ASP.NET MVC 2 - AntiXSS vs Built In MVC Encoding

Question

Now that MVC has introduced HTML Encoding via

<%: blah %> 

is there still value in using

<%= AntiXSS.HTMLEncode(blah) %> 

instead?

For Example: My application will take all content in (including JavaScript) and store it in it's raw state in the database. I was planning on simply outputting everything using something like <%: model.Name %> and relying on the MVC "stuff" to do the encoding for me.

Is that method secure enough to rely on for AntiXSS, or do I need to explicitly use the AntiXSS Library? If I need to use the AntiXSS Library, can I ask why wouldn't that kind of thing be already built into MVC?

Answer 1

Per Phil Haack's article: Using AntiXss as the Default Encoder for ASP.NET in ASP.NET 4 (including MVC), you can override the default HTML encoder to use the AntiXSS encoder.

Reasons against "AntiXSS.HTMLEncode" 1) The shorthand is easier to code 2) Calling the helper method (<%:%>/@:/HttpUtility.HtmlEncode/Server.HtmlEncode/etc.) and injecting the encoder implementation makes your code more maintainable vs. the specific AntiXSS implementation.

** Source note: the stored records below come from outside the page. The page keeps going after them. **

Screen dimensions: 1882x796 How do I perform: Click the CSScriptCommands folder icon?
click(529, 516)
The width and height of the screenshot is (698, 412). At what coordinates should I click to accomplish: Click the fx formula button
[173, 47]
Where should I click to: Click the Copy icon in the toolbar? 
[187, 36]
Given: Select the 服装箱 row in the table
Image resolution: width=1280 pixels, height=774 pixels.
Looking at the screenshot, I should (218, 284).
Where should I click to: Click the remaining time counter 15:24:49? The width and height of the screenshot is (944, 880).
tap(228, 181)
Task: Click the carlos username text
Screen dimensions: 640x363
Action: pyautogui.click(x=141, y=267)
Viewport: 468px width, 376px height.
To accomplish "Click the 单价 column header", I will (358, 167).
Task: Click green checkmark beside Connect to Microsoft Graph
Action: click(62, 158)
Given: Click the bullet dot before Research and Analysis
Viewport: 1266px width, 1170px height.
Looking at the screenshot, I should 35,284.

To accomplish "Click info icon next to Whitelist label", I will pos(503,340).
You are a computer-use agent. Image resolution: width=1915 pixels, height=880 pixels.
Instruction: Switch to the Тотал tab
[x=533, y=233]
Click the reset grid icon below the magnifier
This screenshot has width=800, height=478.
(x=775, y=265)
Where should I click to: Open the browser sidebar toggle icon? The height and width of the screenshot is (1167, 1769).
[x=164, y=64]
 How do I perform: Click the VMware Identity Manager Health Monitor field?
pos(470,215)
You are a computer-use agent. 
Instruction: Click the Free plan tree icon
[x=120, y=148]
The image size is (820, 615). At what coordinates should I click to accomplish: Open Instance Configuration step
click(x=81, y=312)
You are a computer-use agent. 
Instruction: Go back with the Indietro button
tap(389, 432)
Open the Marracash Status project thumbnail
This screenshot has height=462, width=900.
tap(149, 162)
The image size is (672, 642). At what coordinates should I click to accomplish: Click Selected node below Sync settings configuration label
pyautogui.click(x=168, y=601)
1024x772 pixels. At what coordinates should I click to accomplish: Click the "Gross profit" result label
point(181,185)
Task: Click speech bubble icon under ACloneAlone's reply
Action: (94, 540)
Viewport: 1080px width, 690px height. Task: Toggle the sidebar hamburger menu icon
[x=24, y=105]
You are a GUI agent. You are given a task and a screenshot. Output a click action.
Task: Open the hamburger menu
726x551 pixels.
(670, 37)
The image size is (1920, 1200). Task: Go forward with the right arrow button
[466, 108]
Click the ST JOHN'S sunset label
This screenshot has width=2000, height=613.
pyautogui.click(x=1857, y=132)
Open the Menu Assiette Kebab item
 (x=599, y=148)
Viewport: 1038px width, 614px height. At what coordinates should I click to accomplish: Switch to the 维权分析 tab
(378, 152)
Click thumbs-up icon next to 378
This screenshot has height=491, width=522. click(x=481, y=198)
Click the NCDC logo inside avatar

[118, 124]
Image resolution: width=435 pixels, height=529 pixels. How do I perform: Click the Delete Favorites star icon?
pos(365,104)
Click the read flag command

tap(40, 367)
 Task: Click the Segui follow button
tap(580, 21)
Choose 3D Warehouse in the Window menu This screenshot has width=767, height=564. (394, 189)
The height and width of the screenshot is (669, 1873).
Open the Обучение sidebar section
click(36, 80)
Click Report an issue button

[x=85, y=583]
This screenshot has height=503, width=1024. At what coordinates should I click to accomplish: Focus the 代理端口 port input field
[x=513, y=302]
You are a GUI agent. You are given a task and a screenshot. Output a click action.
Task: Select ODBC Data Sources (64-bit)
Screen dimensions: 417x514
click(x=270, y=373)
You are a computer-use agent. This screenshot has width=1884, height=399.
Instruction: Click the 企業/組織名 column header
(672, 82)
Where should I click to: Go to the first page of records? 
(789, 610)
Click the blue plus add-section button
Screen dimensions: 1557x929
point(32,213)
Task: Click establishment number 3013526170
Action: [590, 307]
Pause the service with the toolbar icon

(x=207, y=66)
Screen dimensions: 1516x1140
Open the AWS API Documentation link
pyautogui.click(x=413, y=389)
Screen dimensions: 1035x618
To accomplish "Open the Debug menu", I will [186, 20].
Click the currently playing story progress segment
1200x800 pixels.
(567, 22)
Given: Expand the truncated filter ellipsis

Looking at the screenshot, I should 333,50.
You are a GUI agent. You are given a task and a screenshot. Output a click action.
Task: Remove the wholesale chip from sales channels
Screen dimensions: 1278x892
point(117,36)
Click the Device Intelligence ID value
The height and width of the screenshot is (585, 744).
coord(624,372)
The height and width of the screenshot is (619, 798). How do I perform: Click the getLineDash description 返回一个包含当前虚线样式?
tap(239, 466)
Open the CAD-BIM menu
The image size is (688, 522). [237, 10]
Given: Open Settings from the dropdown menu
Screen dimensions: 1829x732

However, I believe "AntiXSS.HTMLEncode" is the only option for .NET versions < 4

Answer 2

<%: only encodes with HTML encoding. If you're outputting to HTML attributes, Javascript or any space where the HTML body rules apply then you will still need to select the encoding method manually.

Answer 3

I don't think there's any real difference, but if you're really that concerned, you can use the AntiXss library as the default encoder for asp.net, as described in this article.